Glen Zipper: I have done plenty of films on dark subject matter and tragic stuff. None of it has been this far in the past, so I think it was surprising to me how ever-present those emotions are for these subjects. These interviews were at least three hours. Some of them took all day. Question number three was, “Tell me about that day.” Often we wouldn’t get to that until hour two, hour three. I think at that point they were really ready for a watershed and really, I think, prepared to share.

Daniel Junge: I think that’s right. For the people who have done press before, they told us afterwards that it just felt different. Not different just because there’s four cameras, but different in terms of the tone and the tenor with which we conducted those interviews.

Then for people who have done very little media, I think they confessed and have confessed since then that doing the interview actually helped reconcile some feelings for them. I think at best, documentaries can be almost like a form of therapy in a way, and it’s free. You don’t have to pay for it.

Steven Leckart: But we have talked to some of the family members, or actually all of them who we interviewed, and the response we’ve received from them on the series has been overwhelmingly positive. Very few people at this point in time have seen the series. We don’t know what the public at large will feel, but I know for me, the sense of relief that I personally have, that they feel that we did the story justice and did right by them and their family members, that means the world to me. Whatever happens [when the doc releases on Netflix] and moving forward, at least we know that we did right by them.

Were there interviews you guys sought but didn’t get access?

Steven Leckart: There is one astronaut family that we were hopeful to include. They declined to be interviewed. We’re not exactly sure what was happening there, but we made every effort to basically bring that character to life through his NASA colleagues and friends. I don’t think if you watch the series you would feel like we’re missing anything.

The final episode is so powerful. The most emotional part for me was actually seeing the hopefulness come through towards the end, for what this meant for the space program, and what this meant to the families to see NASA return to space after the tragedy. Can you tell me a little bit about post-production and how you nailed down the message of the final episode? 

Daniel Junge: We always intended to end redemptively, not only because it’s just a bummer, but because it is ultimately a redemptive story.

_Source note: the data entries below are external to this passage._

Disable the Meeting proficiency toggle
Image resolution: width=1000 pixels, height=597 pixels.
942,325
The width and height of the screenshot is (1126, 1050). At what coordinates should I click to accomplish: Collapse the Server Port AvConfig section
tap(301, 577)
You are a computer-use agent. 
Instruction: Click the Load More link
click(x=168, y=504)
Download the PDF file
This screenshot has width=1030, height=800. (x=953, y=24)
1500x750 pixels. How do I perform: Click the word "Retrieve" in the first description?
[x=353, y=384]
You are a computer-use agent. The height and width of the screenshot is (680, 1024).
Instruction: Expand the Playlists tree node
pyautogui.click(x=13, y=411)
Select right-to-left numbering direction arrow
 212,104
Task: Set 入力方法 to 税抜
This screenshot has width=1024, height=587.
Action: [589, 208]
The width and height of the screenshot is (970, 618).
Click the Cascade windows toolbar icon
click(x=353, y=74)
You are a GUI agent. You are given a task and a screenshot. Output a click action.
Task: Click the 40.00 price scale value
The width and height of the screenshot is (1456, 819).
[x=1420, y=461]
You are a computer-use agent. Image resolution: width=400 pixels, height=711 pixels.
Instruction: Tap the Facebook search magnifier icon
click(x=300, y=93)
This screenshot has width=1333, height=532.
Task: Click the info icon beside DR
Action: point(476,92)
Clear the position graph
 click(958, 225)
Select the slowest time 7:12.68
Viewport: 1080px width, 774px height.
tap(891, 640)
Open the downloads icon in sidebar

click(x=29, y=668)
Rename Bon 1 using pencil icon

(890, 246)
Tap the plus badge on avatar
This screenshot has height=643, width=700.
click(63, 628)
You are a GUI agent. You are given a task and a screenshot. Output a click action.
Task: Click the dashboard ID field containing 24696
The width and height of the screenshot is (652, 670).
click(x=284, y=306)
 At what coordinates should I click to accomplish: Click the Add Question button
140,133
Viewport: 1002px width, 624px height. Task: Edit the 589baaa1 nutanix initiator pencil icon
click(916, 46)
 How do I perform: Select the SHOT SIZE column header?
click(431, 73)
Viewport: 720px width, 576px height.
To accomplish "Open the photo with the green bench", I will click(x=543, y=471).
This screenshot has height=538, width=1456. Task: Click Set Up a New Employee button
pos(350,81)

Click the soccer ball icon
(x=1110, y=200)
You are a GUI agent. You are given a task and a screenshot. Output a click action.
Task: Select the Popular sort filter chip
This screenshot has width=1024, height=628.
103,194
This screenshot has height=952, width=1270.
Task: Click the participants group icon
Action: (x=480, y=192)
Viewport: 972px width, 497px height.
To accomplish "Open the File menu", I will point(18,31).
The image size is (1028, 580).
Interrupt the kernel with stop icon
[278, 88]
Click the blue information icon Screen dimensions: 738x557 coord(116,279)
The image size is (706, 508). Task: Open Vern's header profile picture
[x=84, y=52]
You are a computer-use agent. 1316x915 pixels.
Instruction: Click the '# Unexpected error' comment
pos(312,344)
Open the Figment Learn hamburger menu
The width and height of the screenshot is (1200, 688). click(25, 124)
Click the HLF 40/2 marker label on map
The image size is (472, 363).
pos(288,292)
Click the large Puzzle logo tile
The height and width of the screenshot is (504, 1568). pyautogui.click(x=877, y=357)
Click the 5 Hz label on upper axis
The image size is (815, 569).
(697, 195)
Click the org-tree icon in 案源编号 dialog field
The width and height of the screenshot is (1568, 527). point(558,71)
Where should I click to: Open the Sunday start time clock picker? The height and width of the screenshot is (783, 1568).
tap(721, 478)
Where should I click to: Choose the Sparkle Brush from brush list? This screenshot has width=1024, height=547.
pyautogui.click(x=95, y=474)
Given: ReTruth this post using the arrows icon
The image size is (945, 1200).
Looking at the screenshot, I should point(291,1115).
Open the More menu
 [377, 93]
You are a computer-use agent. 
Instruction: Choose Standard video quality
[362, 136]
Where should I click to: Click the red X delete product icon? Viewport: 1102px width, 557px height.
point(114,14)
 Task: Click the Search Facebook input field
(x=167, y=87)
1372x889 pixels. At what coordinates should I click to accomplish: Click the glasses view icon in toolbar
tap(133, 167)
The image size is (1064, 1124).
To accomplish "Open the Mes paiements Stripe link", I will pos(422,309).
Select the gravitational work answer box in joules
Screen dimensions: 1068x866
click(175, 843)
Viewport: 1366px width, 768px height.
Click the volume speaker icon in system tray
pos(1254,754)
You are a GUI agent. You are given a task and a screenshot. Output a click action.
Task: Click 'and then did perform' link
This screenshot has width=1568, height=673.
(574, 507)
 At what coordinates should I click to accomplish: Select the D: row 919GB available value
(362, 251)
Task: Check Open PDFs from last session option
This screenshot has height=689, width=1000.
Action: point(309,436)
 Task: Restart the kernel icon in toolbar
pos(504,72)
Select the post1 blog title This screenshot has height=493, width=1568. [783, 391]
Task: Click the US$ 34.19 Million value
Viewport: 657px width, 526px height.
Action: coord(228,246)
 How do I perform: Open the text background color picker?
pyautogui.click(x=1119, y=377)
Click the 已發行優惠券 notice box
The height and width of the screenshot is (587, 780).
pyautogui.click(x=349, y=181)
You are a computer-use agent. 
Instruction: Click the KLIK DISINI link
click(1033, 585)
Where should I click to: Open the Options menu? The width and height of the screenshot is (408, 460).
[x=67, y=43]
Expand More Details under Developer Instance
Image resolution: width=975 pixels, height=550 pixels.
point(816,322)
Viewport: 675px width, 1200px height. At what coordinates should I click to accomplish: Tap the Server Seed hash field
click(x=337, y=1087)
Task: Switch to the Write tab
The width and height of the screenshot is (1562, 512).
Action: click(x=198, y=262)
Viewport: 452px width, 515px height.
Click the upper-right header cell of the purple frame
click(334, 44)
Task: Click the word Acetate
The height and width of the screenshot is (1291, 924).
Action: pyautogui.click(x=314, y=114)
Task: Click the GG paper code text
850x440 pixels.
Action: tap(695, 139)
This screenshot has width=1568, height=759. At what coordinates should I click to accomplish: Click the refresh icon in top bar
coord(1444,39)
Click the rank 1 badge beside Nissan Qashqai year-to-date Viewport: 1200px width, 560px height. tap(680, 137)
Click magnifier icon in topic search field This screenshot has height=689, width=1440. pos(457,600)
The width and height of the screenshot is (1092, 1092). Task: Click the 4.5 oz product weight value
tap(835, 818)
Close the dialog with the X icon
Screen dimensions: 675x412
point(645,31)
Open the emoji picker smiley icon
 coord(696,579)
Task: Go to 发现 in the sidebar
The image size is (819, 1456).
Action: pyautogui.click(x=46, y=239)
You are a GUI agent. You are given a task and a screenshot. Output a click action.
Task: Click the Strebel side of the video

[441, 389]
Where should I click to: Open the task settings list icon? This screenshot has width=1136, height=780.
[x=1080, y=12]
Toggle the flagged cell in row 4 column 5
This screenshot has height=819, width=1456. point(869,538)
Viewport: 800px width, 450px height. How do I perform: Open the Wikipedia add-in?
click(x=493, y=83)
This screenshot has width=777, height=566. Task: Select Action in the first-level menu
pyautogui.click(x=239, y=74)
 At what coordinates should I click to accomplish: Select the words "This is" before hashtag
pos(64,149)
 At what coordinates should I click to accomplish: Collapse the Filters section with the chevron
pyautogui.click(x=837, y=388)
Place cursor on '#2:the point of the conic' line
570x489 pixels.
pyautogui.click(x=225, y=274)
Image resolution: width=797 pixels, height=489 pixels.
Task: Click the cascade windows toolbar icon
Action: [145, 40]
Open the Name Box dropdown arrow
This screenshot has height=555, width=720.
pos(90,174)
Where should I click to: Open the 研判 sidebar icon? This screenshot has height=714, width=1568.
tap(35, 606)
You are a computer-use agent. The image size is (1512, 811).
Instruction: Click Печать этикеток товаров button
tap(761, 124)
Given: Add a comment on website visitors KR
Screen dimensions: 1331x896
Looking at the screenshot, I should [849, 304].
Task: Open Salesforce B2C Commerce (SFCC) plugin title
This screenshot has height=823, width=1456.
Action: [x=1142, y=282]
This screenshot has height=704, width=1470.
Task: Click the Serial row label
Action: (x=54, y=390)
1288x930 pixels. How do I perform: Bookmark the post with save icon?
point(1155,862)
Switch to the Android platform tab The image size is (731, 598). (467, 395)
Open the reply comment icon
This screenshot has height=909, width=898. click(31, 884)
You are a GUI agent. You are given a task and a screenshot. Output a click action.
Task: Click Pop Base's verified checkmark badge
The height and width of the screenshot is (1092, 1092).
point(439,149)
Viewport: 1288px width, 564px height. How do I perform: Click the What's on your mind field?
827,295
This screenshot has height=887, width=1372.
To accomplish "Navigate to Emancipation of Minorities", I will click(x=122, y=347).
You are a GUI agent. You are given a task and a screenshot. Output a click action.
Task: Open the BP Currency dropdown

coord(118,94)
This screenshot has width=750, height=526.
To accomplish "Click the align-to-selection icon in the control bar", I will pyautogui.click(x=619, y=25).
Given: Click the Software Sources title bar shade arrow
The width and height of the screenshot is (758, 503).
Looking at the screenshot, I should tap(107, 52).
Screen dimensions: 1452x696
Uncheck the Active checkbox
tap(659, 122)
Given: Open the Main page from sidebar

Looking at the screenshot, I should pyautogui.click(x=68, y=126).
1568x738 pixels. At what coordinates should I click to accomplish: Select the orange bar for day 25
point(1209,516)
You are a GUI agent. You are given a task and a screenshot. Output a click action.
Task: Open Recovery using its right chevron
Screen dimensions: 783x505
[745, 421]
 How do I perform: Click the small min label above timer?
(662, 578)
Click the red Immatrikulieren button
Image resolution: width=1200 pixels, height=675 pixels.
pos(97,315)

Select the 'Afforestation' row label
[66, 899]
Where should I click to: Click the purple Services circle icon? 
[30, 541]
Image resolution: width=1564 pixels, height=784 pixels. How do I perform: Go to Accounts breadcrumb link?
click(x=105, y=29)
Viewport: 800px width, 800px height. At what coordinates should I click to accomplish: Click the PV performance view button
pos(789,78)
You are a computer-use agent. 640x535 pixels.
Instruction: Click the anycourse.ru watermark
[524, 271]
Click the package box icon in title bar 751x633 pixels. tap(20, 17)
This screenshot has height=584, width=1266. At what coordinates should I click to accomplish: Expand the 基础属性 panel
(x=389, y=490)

I think that you have to remember over hundreds of safe flights of the shuttle, most of them after Challenger, means they got some things right and they did some amazing stuff. We want you to get a sense of that both before Challenger and after that. But also when we were constructing it, sometimes you have to muscle things in post to make them feel a certain way, it just spoke. It was redemptive just watching it dry without music. It’s so clear.